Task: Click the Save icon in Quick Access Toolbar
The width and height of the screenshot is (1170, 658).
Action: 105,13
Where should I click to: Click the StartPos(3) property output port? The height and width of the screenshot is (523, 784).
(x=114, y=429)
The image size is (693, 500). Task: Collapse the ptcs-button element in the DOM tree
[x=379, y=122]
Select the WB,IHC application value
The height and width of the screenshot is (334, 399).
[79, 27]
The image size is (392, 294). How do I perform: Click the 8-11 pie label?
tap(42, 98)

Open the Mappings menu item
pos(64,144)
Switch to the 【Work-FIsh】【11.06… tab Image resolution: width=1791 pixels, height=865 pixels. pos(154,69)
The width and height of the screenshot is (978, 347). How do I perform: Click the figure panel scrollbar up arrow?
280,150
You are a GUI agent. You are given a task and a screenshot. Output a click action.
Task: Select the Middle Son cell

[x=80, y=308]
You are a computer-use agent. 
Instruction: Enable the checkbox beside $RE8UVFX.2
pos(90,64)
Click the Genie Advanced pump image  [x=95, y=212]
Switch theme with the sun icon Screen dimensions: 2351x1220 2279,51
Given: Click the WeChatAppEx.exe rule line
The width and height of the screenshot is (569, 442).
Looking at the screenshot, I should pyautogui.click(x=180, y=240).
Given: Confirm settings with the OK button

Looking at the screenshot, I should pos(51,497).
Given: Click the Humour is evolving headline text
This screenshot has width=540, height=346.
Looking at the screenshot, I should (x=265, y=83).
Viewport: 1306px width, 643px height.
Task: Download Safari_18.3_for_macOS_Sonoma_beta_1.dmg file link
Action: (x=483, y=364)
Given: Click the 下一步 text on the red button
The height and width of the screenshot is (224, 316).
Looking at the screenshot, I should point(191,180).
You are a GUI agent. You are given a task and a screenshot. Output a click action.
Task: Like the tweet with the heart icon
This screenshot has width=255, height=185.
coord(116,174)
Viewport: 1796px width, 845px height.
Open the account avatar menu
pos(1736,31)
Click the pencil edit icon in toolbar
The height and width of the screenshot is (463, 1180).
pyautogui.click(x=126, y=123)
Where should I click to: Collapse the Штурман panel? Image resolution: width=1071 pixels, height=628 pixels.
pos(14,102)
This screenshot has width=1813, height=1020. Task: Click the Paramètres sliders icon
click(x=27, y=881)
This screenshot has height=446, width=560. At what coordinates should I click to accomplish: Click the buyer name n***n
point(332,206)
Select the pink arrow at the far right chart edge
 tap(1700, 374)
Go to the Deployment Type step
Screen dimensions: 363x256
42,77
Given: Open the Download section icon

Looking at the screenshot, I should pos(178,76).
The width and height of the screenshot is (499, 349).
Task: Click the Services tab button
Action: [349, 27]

**********

Reproduce everything from the line that contains "Where should I click to: Collapse" down to the last of the lines, with both ends included.

▶ _ANSWER FOR THIS EXERCISE_:
Where should I click to: Collapse the Штурман panel? Image resolution: width=1071 pixels, height=628 pixels.
pos(14,102)
This screenshot has width=1813, height=1020. Task: Click the Paramètres sliders icon
click(x=27, y=881)
This screenshot has height=446, width=560. At what coordinates should I click to accomplish: Click the buyer name n***n
point(332,206)
Select the pink arrow at the far right chart edge
 tap(1700, 374)
Go to the Deployment Type step
Screen dimensions: 363x256
42,77
Given: Open the Download section icon

Looking at the screenshot, I should pos(178,76).
The width and height of the screenshot is (499, 349).
Task: Click the Services tab button
Action: [349, 27]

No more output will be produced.